- _Short exercise 1_:
Using the probability excerpt, answer the following. Put each answer on its own line, marked (a), (b), (c) like the questions.
(a) According to the excerpt, what is true of \( g(X) \) and \( h(Y) \) when \( X \) and \( Y \) are independent and \( g, h \) are real-valued functions?
(b) What is the number and title of the section on joint expectation?
(c) Linearity of expectation holds regardless of what?
- _Short exercise 2_:
List every run-in label in the probability excerpt that opens a paragraph and ends with a period.
- _Short exercise 3_:
Write a continuation of the probability excerpt, starting after its last sentence.

If the support region is not rectangular (e.g., the support depends on both \( x \) and \( y \) jointly), then \( X \) and \( Y \) cannot be independent. For instance, \( f(x,y) = x + y \) on the unit square has a rectangular support, but since \( f(x,y) \neq f_X(x)\,f_Y(y) = (x + 1/2)(y + 1/2) \), the variables are not independent.

Functions of Independent Variables. If \( X \) and \( Y \) are independent and \( g, h \) are real-valued functions, then \( g(X) \) and \( h(Y) \) are independent.

2.5 Joint Expectation, Covariance, and Correlation

Joint Expectation. For a function \( h(x, y) \) of jointly distributed random variables:

Discrete case: \( E[h(X, Y)] = \sum_{(x,y) \in A} h(x, y)\,f(x, y) \).

Continuous case: \( E[h(X, Y)] = \int_{-\infty}^{\infty}\int_{-\infty}^{\infty} h(x, y)\,f(x, y)\,dx\,dy \).

Linearity of Expectation (general). For any random variables \( X_1, \ldots, X_n \) and constants \( a_1, \ldots, a_n \): \[ E\!\left[\sum_{i=1}^n a_i X_i\right] = \sum_{i=1}^n a_i\,E[X_i]. \] This holds regardless of whether the variables are independent.

Independence and Expectation. If \( X \) and \( Y \) are independent and \( g(x), h(y) \) are real-valued functions, then \[ E[g(X)\,h(Y)] = E[g(X)]\,E[h(Y)]. \] More generally, if \( X_1, \ldots, X_n \) are independent: \( E\!\left[\prod_{i=1}^n g_i(X_i)\right] = \prod_{i=1}^n E[g_i(X_i)] \).

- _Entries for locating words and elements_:

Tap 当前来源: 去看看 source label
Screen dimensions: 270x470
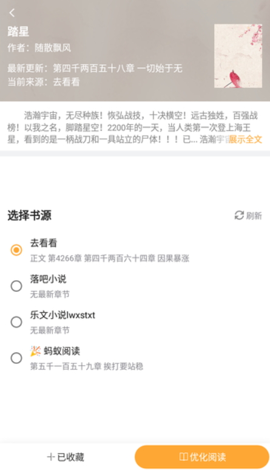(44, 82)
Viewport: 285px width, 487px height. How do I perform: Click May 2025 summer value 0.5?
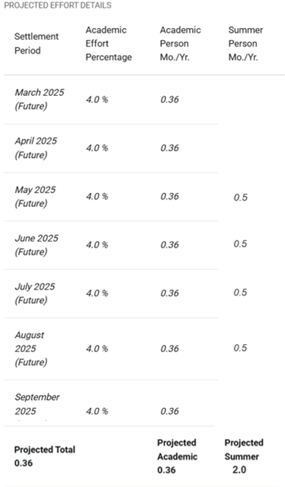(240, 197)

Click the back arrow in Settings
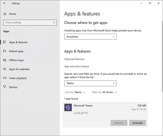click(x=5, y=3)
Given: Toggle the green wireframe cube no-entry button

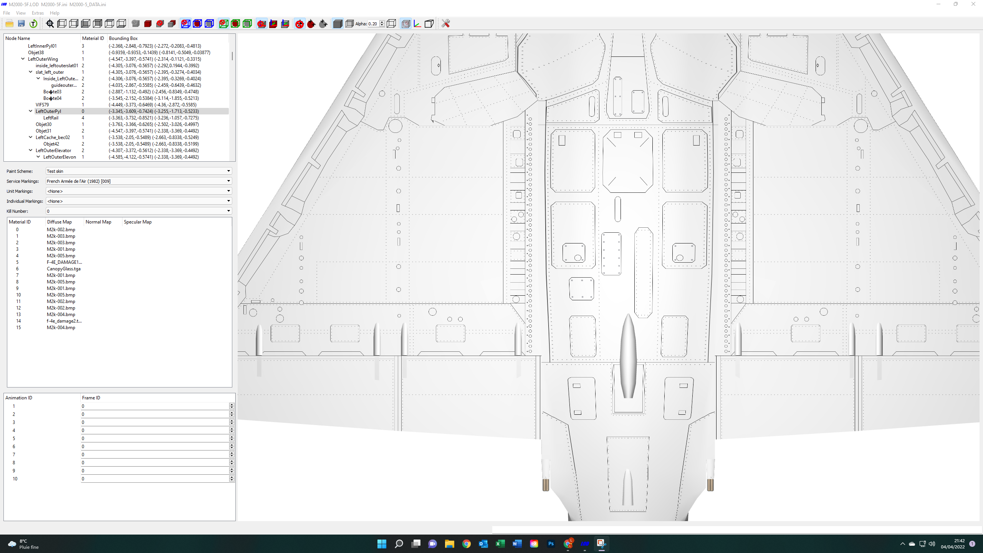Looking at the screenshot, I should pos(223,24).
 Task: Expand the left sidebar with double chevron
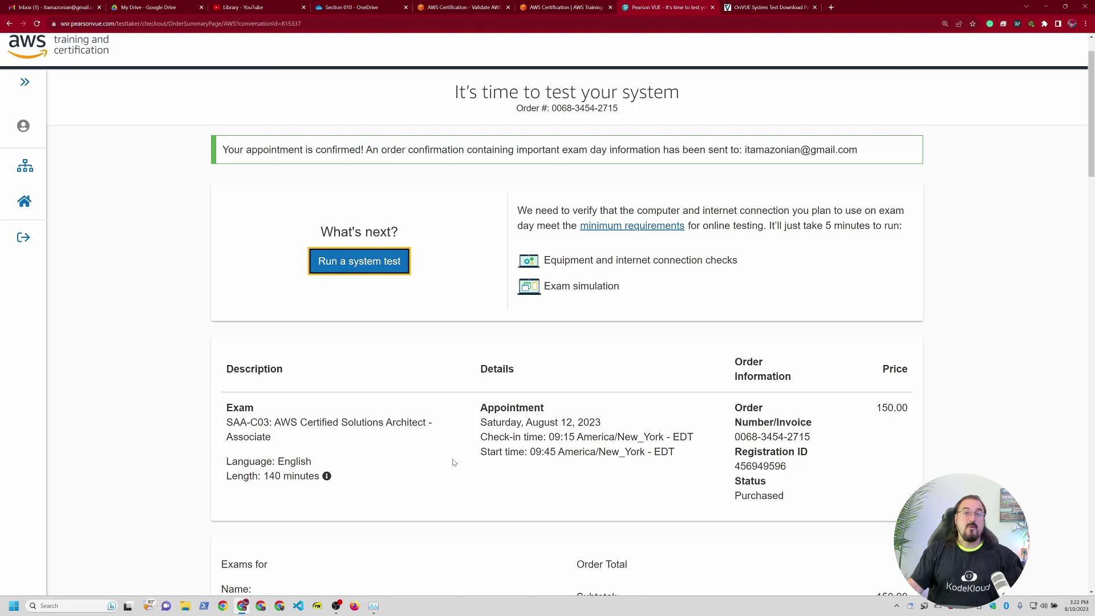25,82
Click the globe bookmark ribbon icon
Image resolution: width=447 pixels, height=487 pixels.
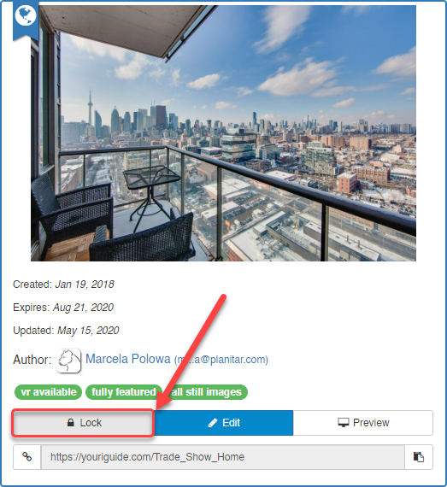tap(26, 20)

- _Task result 1_:
(a) \( g(X) \) and \( h(Y) \) are independent.
(b) 2.5 Joint Expectation, Covariance, and Correlation
(c) Whether the variables are independent.

- _Task result 2_:
Functions of Independent Variables.
Joint Expectation.
Linearity of Expectation (general).
Independence and Expectation.

- _Task result 3_:
Covariance. The covariance of \( X \) and \( Y \) is \[ \text{Cov}(X, Y) = E[(X - \mu_X)(Y - \mu_Y)] = E[XY] - E[X]\,E[Y]. \] If \( X \) and \( Y \) are independent, then \( \text{Cov}(X, Y) = 0 \). The converse is not generally true.

Correlation Coefficient. The correlation coefficient is the standardized covariance: \[ \rho(X, Y) = \frac{\text{Cov}(X, Y)}{\sqrt{\text{Var}(X)}\,\sqrt{\text{Var}(Y)}}. \] It satisfies \( -1 \leq \rho(X, Y) \leq 1 \). Equality \( |\rho| = 1 \) holds if and only if \( Y = aX + b \) for some constants with \( a \neq 0 \).

Variance of a Linear Combination.

(1) \( \text{Var}(aX + bY) = a^2\,\text{Var}(X) + b^2\,\text{Var}(Y) + 2ab\,\text{Cov}(X, Y) \).

(2) \( \text{Var}\!\left(\sum_{i=1}^n a_i X_i\right) = \sum_{i=1}^n a_i^2\,\text{Var}(X_i) + 2\sum_{i < j} a_i a_j\,\text{Cov}(X_i, X_j) \).

(3) If \( X_1, \ldots, X_n \) are independent: \( \text{Var}\!\left(\sum_{i=1}^n a_i X_i\right) = \sum_{i=1}^n a_i^2\,\text{Var}(X_i) \).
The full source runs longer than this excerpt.